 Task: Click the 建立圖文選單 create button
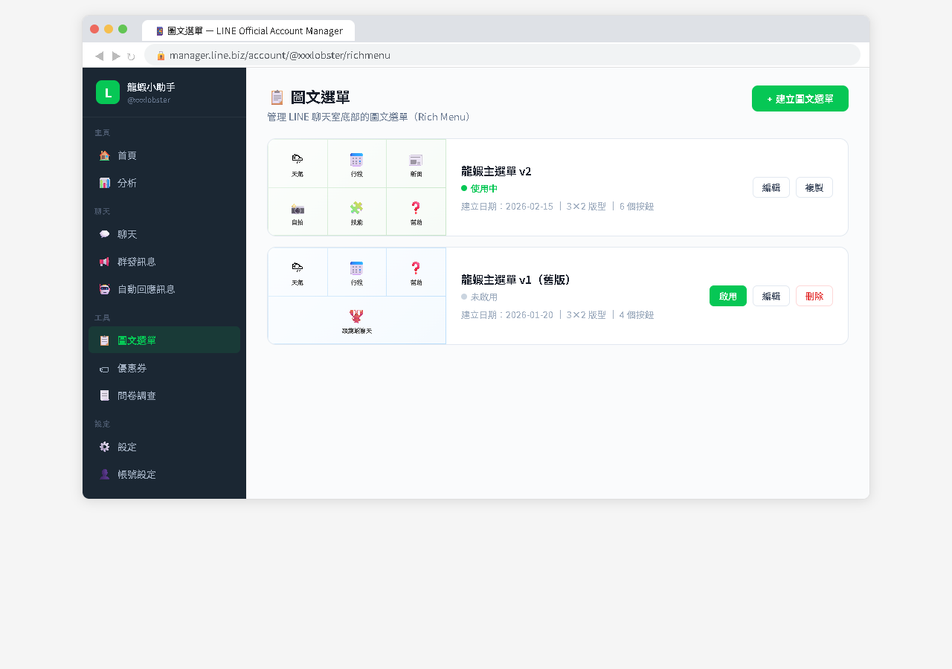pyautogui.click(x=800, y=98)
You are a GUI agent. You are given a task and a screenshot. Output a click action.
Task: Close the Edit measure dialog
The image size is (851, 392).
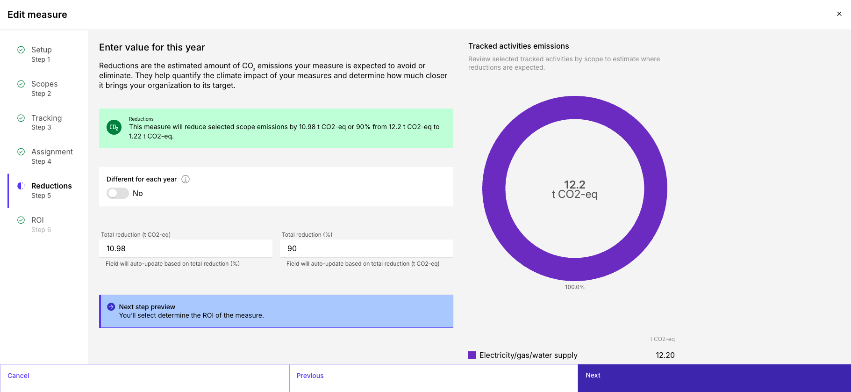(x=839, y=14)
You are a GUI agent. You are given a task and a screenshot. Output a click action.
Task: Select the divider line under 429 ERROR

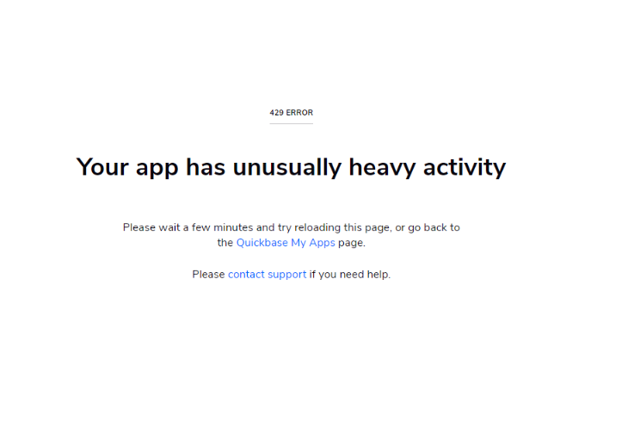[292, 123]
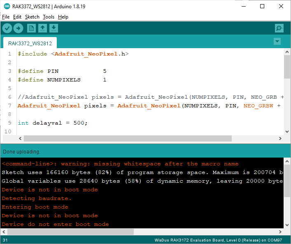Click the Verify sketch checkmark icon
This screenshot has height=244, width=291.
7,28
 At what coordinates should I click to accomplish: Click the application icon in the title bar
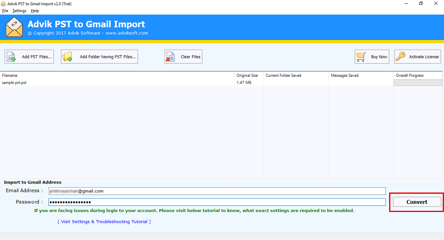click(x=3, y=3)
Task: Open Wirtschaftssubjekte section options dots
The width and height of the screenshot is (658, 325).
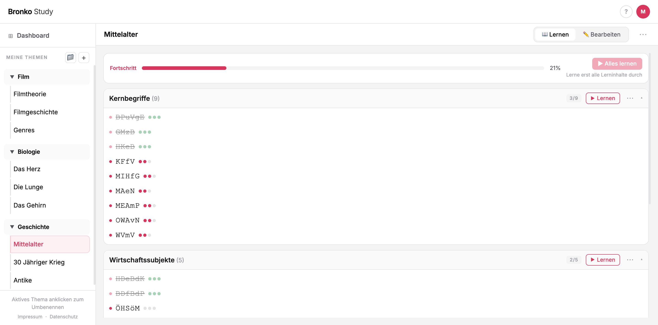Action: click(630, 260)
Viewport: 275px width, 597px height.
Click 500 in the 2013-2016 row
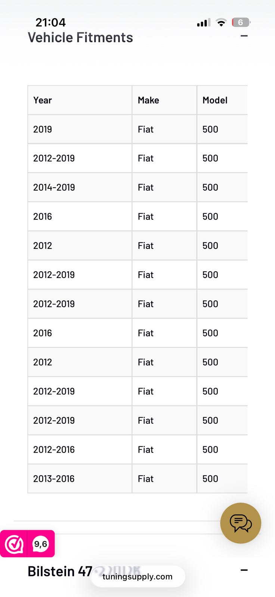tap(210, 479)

═══

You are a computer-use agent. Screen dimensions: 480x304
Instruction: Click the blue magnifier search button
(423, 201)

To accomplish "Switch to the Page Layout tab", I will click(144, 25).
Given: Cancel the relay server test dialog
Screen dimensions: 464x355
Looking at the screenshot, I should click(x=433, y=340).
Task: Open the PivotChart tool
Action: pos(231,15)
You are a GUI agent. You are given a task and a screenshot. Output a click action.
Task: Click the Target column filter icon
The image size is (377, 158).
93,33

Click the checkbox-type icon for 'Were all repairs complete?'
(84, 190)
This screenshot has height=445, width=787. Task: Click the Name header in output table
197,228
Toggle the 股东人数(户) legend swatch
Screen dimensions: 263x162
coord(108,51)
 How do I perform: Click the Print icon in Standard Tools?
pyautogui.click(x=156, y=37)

═══

From the listing, copy every line where the string "dialog" appears.

§ **WRITTEN SOLUTION**:
Task: Close the Edit measure dialog
Given: Cancel the relay server test dialog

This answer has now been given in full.